This is a commentary from Del. Ken Plum (D-Fairfax), who represents Reston in Virginia’s House of Delegates. It does not reflect the opinion of Reston Now.
Never in my years in politics have I gotten as many questions from people as to what they can do to be more active in political affairs.
While the circumstances at the federal level that have given rise to this question are deplorable, there is a need to take advantage of this new or renewed interest on the part of citizens to get involved with their government. For folks who have been involved as volunteers in political campaigns or as advocates in issue-oriented organizations the lack of awareness and knowledge of the governmental processes on the part of their new helpers and associates is astonishing.
Even so, it is absolutely essential that the new interests be acknowledged and respected and activities and mentoring take place to ensure that the maximum number of people participate in civic affairs and upcoming elections.

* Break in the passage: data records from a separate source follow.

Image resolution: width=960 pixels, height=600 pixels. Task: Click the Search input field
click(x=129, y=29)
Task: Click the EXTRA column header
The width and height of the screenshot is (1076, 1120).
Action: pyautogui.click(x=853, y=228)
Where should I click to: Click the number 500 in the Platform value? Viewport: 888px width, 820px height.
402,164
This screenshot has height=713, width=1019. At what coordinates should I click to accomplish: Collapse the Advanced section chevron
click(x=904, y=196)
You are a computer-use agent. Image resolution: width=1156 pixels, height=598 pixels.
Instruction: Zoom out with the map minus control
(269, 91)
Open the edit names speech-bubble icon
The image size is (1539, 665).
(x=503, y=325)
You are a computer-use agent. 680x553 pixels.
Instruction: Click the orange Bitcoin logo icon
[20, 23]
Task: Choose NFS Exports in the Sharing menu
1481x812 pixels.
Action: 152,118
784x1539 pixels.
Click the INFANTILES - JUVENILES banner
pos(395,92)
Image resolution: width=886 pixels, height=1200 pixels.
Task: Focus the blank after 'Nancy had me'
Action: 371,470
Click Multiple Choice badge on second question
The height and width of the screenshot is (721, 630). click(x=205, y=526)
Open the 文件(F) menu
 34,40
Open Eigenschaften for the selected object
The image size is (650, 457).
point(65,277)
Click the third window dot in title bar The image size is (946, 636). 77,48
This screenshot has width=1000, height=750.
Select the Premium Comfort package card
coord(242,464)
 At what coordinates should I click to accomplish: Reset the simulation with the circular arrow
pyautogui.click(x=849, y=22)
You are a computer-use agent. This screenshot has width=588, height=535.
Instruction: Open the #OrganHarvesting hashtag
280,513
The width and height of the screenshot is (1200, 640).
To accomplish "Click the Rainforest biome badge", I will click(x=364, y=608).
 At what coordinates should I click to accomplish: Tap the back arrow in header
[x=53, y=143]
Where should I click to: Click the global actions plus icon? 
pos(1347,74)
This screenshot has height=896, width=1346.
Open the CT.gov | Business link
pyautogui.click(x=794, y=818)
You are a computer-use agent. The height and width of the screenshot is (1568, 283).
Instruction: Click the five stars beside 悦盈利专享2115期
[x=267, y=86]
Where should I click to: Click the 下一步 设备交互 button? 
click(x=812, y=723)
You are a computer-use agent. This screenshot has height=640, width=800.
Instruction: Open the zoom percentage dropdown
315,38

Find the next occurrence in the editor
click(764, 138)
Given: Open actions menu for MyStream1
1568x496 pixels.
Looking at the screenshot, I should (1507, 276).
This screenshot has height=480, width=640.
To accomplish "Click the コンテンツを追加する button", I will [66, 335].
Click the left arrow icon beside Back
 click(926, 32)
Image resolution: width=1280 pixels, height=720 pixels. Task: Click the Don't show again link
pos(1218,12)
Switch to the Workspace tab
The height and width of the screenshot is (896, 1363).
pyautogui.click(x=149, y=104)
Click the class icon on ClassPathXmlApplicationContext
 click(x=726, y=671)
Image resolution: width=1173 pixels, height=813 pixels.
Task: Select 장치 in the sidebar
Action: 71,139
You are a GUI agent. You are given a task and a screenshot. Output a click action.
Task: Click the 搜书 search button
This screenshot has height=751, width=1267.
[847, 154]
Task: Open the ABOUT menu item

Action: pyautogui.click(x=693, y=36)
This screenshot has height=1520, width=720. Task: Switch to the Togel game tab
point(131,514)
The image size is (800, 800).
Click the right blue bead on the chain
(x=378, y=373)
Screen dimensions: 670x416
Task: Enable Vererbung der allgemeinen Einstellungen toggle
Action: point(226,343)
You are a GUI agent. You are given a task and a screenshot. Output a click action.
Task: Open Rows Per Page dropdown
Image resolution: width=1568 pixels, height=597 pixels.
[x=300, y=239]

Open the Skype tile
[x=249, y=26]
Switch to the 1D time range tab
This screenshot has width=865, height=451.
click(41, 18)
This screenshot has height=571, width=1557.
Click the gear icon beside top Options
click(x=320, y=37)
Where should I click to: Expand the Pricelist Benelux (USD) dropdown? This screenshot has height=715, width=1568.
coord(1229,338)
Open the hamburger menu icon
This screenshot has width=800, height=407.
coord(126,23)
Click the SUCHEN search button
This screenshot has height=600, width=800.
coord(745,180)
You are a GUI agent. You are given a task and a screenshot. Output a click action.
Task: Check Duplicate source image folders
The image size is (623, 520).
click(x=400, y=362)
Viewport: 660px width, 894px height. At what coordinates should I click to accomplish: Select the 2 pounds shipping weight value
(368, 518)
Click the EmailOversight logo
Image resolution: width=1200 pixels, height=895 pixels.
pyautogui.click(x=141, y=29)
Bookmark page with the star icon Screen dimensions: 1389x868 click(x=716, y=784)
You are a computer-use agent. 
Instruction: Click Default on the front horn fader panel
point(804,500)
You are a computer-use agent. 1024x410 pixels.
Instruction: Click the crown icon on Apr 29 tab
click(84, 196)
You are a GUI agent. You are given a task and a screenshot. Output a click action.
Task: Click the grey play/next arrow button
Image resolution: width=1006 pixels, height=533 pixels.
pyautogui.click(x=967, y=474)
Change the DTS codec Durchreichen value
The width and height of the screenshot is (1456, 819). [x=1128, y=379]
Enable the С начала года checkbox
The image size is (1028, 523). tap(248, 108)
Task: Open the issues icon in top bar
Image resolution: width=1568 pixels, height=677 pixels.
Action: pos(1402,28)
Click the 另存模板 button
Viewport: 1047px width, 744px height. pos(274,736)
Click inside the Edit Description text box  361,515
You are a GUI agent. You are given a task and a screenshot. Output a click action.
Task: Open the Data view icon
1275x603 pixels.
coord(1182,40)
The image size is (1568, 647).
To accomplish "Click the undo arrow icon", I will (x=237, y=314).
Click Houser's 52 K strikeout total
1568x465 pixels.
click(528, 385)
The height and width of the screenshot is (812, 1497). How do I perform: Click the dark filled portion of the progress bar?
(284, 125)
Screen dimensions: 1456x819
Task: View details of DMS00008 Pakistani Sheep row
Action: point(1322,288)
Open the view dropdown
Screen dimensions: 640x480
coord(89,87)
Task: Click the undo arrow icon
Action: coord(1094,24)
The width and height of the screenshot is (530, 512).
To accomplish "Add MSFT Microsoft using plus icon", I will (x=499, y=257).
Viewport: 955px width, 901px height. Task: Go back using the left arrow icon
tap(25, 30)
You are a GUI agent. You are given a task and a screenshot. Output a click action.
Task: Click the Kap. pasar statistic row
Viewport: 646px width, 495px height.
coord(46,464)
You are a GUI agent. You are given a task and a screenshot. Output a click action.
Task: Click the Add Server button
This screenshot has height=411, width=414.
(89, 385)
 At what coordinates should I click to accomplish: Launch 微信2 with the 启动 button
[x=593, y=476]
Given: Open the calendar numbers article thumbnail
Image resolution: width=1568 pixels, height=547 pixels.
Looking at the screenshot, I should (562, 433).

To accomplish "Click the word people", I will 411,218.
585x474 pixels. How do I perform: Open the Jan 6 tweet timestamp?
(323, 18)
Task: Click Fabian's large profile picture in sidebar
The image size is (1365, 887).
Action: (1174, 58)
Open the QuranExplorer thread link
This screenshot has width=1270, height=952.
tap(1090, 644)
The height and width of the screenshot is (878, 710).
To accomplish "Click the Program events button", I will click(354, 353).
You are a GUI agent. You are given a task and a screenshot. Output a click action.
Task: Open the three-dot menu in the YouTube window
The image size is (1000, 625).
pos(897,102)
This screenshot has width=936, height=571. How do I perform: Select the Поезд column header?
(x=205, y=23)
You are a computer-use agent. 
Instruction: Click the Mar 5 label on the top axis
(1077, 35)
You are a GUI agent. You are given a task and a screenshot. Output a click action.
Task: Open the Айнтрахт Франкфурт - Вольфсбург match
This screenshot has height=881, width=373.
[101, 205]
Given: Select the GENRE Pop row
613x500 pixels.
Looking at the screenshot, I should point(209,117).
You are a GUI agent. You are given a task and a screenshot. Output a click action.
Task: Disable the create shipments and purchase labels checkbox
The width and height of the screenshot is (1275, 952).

I was pleased that a civic engagement fair that I sponsored on a Saturday morning earlier this year attracted more than 300 attendees. The goal of the event was to match up organizations with potential volunteers and members. New movements like Indivisible have sprung up around the country, with the local Herndon-Reston Indivisible attracting as many as 400 attendees at one of its early meetings. The group has formed several very active interest groups.
Strong interest in more involvement in civic affairs is of course not limited to this region or state; it is national in scope. The most recent issue of the Council of State Governments publication, Capitol Ideas, has civic engagement as its theme. It looks at such concerns as “the key to repair trust in government” and “how technology reshaped civic engagement.” If one word was used to summarize the articles in this edition of the journal read by state government officials nationwide, it would be education. An article entitled “Civic Education: A Key to Trust” includes a harsh review of the way civics is taught in the public schools: “Unfortunately, the nation’s schools have been generally unhelpful in providing the kind of information that can teach their students how their governments actually work.” The result is that only 23 percent of eighth-graders scored at or above proficiency in civics, according to research by the National Assessment of Educational Progress in 2014.
Improving civic education in our schools is critical to expanding engagement in the future, but action needs to be taken to involve more adults right now. The most obvious place to start is with voter participation in elections. Among the 35 nations involved in the Organisation for Economic Co-operation and Development, the United States ranked a shameful 31st in voter turnout. Laws need to be changed and increased emphasis needs to be given to removing barriers to voting and to getting people to the polls.
The recent influx of citizens interested in working for civic engagement can do a great deal to improve our political system — starting by encouraging others to vote on Election Day.